Factual and Procedural Background
¶2 We view the facts in the light most favorable to sustaining Archunde's conviction. See State v. Haight-Gyuro, 218 Ariz. 356, ¶ 2, 186 P.3d 33, 34 (App. 2008). In February 2013, a Tucson Police Department officer responded to a convenience store where a traffic accident had been reported. The officer approached Archunde's parked vehicle and asked him whether he had been involved in the accident. Archunde denied any involvement. When the officer asked for identification, Archunde stated that his driver's license was suspended. Archunde's vehicle was impounded, and, during an inventory search, a gun was found under the driver's seat.

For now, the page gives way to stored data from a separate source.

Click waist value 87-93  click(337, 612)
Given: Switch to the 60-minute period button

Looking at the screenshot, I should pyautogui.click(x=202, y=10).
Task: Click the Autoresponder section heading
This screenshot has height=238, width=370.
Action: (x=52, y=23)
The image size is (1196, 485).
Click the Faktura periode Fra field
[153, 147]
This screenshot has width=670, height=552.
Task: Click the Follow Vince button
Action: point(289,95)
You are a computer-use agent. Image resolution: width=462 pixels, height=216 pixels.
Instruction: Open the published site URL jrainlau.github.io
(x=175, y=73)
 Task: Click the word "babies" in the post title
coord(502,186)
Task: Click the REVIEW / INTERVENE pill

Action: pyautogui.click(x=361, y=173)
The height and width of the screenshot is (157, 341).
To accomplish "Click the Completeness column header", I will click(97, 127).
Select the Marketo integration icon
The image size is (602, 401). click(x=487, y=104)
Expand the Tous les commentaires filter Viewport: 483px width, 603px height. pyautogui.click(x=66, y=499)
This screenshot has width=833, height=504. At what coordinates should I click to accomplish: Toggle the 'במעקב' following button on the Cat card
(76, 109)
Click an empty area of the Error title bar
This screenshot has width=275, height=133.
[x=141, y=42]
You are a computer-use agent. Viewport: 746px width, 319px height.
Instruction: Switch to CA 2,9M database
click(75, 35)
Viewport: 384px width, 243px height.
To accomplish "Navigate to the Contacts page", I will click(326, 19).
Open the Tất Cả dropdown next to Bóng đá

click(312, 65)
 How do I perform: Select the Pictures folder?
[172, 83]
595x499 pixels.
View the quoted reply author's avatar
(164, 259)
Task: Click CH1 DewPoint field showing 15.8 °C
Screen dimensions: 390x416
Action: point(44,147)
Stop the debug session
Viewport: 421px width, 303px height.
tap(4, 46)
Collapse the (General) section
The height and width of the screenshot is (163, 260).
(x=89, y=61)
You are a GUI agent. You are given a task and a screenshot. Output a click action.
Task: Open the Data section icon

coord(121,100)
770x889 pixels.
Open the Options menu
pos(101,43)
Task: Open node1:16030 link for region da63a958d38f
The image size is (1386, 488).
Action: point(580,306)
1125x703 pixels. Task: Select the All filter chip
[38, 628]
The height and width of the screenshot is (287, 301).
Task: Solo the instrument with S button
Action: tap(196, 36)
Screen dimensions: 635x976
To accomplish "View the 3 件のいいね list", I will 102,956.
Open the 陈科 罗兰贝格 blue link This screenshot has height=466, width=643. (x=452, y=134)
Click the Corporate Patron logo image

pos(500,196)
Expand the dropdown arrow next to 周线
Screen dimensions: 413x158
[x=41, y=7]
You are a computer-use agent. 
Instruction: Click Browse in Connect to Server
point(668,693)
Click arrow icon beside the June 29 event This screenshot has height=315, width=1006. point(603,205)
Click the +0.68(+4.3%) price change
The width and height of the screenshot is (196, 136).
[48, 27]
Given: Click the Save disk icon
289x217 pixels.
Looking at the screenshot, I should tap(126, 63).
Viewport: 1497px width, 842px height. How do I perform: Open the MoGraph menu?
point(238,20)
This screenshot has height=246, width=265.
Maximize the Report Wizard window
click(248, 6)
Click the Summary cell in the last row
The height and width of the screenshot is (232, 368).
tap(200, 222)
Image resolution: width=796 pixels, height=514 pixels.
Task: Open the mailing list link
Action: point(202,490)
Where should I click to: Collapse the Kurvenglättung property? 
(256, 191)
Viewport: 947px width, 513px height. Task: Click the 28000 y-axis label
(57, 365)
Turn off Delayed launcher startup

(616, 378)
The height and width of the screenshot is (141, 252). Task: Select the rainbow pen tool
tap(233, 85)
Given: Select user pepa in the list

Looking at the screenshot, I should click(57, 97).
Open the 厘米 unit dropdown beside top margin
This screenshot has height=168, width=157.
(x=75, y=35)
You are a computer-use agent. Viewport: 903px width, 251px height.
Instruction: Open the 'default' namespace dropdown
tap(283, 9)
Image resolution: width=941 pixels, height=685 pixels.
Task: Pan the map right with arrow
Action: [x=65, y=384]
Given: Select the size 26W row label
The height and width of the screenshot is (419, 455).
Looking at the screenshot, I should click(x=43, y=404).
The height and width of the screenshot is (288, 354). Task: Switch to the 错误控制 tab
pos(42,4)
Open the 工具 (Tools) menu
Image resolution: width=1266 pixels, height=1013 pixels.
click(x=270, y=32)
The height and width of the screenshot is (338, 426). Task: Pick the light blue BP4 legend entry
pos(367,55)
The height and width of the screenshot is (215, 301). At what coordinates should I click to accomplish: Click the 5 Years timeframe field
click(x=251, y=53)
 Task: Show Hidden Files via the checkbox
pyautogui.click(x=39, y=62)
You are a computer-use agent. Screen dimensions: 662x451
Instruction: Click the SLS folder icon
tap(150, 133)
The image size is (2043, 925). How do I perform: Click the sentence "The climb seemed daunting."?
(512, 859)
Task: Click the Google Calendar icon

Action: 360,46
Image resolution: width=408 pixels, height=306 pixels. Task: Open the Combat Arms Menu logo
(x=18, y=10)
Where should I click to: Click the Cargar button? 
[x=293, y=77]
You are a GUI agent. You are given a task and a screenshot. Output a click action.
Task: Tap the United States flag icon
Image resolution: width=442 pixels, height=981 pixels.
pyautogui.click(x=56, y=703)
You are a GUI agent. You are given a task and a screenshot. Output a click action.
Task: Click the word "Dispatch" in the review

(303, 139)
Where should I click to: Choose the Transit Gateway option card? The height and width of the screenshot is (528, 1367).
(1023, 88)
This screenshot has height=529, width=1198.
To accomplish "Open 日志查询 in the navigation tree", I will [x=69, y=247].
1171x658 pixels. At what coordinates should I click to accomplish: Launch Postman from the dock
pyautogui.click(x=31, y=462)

¶3 Archunde was charged with one count of possession of a deadly weapon by a prohibited possessor. On the first day of trial, Archunde requested a continuance based on an alleged late disclosure by the state. Archunde's counsel stated she had requested "additional disclosure" from the state and had received an e-mail from the prosecutor disclosing an "event chronology which the detective provided." The e-mail also stated that the detective "could not find any information about a traffic accident" in the area "other than what was mentioned in the case report."
Because baggies containing marijuana and methamphetamine were found in the vehicle, Archunde also was charged with one count of possession of marijuana and one count of possession of a dangerous drug (methamphetamine). The trial court granted Archunde's motion to sever the weapon possession charge. Archunde subsequently pled guilty to possession of marijuana, and the dangerous drug charge was dismissed.
Counsel apparently had met with the trial court in chambers to discuss "whether or not there was a plea available" and the state's disclosure of a Pascua Yaqui Police Department report regarding a hit-and-run accident in the area. That discussion is not in the record before us.
¶4 Archunde argued that he had rejected a plea offer because he believed the "officer's credibility was very much in question" since there was no indication there had been a traffic accident. Archunde's counsel stated that, the evening before trial, the state had disclosed a police report indicating Pascua Yaqui Police Department officers had been at the convenience store in response to a traffic accident half an hour before the Tucson Police Department officer's encounter with Archunde. Archunde argued that, "[h]ad [he] had that information at the time that he made a decision about the plea, he would have taken the plea." The trial court found that "the fact that the Pascua Yaqui report wasn't disclosed until yesterday does not prejudice Mr. Archunde under the circumstances" and denied the motion to continue.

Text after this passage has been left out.